For Mmatshilo there are honours due to the black nurses and midwives like her mother who became the backbone of rural healthcare but who she says are still side-lined or simply erased in the story of nursing in the country.

Mmatshilo says the legacy of apartheid was implicit in putting limitations and barriers on women like her mother. She says, "Black nurses were expected to work in hospitals and clinics that were overcrowded and under-resourced. If you were a white nurse working there, then you would have been the matron."

... there are honours due to the black nurses and midwives... who became the backbone of rural healthcare. - Mmatshilo Motsei

Mmatshilo has honoured her mom - the woman she calls "an archivist of note" - by publishing her biography last year. It's called Bothshe Jwa Puo in Setswana, translated as "Sweetness of the language" and was published last year.

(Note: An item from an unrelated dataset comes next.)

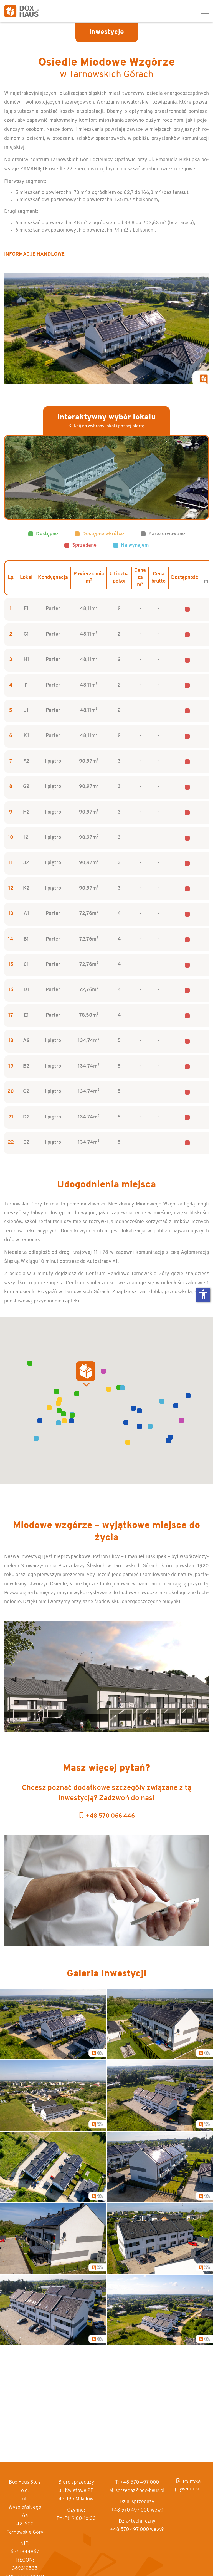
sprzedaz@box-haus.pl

Motsei says she has at least seven other files of material she's collected since the 1980s and her next retirement years could well be about finding a way to share these reflections and wisdoms she gathered and documented. The files are recorded old wisdoms and stories through which she says black people can hear from elders and reclaim their dignity, identity, and self-worth. It's also reflections for people to learn to respect each other across racial and cultural divides and ultimately; for her beloved profession of nursing to find its heart again, she says.

'Things are different now'

"Things are different now in nursing," she says. "I know why there came a time when people started to say 'nursing has gone to the dogs, and the dogs have come to nursing' and I hear and see this."

Motsei says, "Nursing must go back to the time of Florence Nightingale [the British nurse dubbed the Lady of the Lamp and credited for reforming and modernising nursing in the mid-1800s and going beyond the call of duty to put patients' needs first]; when nurses used to care for their patients even by lantern light.

But I'm not talking about paraffin for the lanterns," she says, "I'm talking about nurses filling those lanterns with some pity and also some love for their patients and for their work - this is how we will make nursing strong again."